Almost 20 years since Sept. 11, almost two decades since we witnessed the euphoria and hope of the fall of Kabul, American and NATO troops are leaving. It is an unconditional withdrawal from a battle the U.S. chargé d'affaires here admits became unwinnable. The Taliban are stronger, more assertive and control or contest more territory than at any time since that November morning.
The mood is bleak and many are fearful the Taliban will march on Kabul once more. The militants are on the offensive and there are regularly more than a hundred daily attacks across the country and targeted assassinations have created a climate of fear.
Despite the many mistakes and missed opportunities, there have been some astonishing gains here, especially for women and girls, and amidst the anxiety there is still ambition and hope.
They have been uneven; corruption is widespread and despite the billions of dollars spent here, poverty is rife. Yet, the lives of many have been transformed, especially the young -- perhaps to the point where there is no going back.

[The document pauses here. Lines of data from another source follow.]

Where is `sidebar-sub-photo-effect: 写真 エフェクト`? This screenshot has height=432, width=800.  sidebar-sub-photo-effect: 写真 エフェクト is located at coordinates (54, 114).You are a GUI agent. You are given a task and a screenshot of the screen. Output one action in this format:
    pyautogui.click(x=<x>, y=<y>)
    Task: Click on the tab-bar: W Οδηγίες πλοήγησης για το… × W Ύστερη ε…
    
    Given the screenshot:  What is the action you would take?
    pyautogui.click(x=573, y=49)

We spent time at a girls high school in Kabul where the students are full of grand plans for their futures and for their country. I met four teenagers who variously wanted to be an engineer, a doctor, a journalist or an international businesswoman. I asked them if their mothers had gone to school. Not one said "yes." That is how much parts of the country have radically changed in just 20 years.

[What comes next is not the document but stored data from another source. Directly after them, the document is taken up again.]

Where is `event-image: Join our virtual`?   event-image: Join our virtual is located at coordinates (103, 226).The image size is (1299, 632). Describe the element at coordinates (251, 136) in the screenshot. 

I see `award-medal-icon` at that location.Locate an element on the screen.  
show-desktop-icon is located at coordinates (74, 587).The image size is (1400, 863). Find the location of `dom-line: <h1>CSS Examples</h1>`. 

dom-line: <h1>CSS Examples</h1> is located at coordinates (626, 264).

But America and other NATO forces have been the guarantors of this progress; they have underwritten the ambition and hope. And as they leave, the fear of the return of the Taliban, of the old warlords who are already regrouping and of more conflict, is everywhere.
The Taliban has succeeded through support from Pakistan and others but also through a unity of purpose, through absolute conviction, and a readiness to die for their cause.
To prevent history repeating, it will need a similar solidarity and drive from a government the people can believe in, its troops and the people who have known nothing but four decades of war.